Antibodies, vaccines, checkpoint inhibitors, and CAR-T cells have all been successful in leveraging the immune system against disease, but these treatment strategies still have limitations. Dr. Zhou is designing new macromolecules to direct the immune response to cancer. She plans to engineer dynamic, functional proteins that respond to specific protein post-translational modifications, conformations, or complexes. She hypothesizes that these conditionally activated proteins will be able to recognize cancer-specific antigens, drive protein-protein or protein-substrate interactions, or help build synthetic cell signaling pathways, and therefore can be harnessed to enact specific anti-tumor responses.

Our immune system can help us prevent or slow cancer development. Human CD4⁺ T cells play critical roles in regulating our immune responses to fight cancer. Upon encountering a pathogen, naïve CD4⁺ T cells differentiate into different T helper (Th) cells to perform diverse immune-modulatory functions.
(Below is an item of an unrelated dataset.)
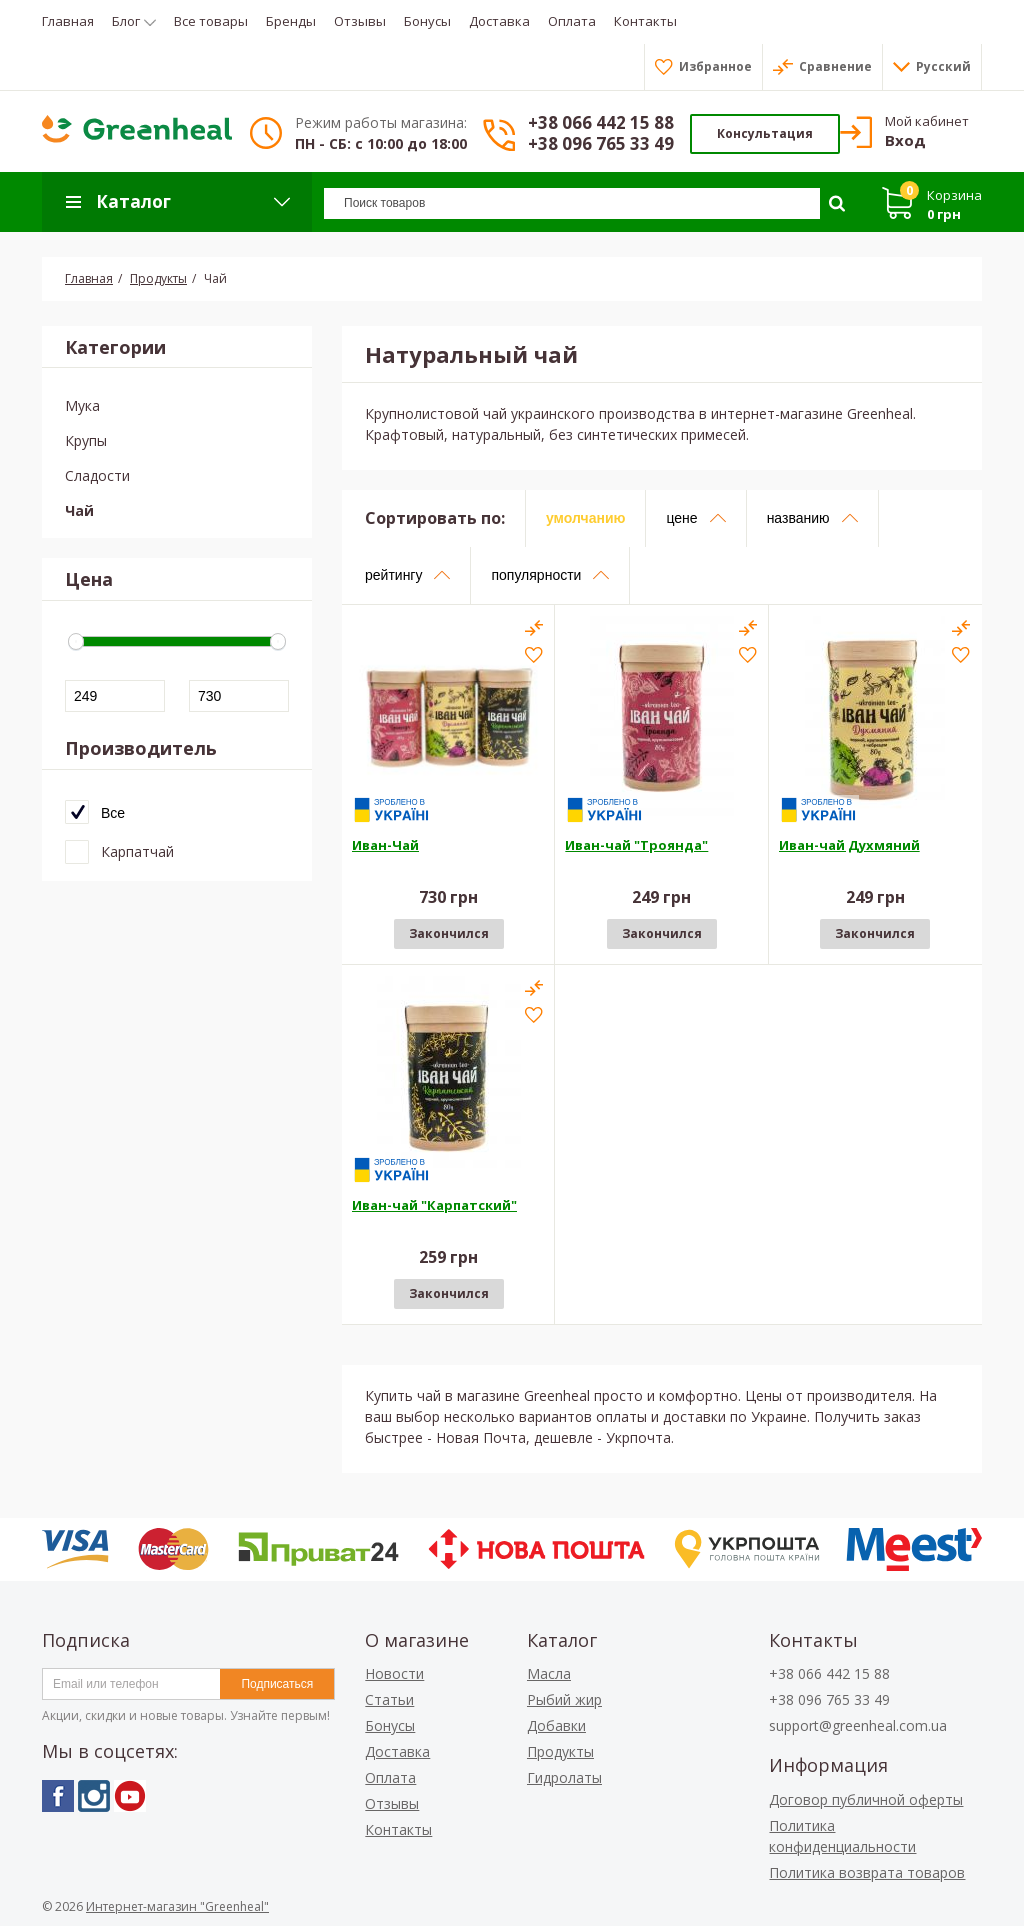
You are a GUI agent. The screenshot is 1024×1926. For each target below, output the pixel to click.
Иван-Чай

Variability in this differentiation process is associated with variable responses to cancer immunotherapy. While several genes necessary for differentiation have been identified, researchers lack a comprehensive map and a predictive model of the larger gene regulatory network (GRN) controlling this process. Dr. Zhu [Connie and Bob Lurie Fellow] plans to combine functional genomics with mathematical modeling to systematically map and model the human CD4+ T cell differentiation GRN and use the GRN model to predict and control the differentiation process. His work promises to provide a quantitative understanding of the CD4+ T cell differentiation process and open up new strategies for safer and more effective cell-based cancer therapy. Dr. Zhu received his PhD from the California Institute of Technology, Pasadena and his BS from Hong Kong University of Science and Technology, Hong Kong.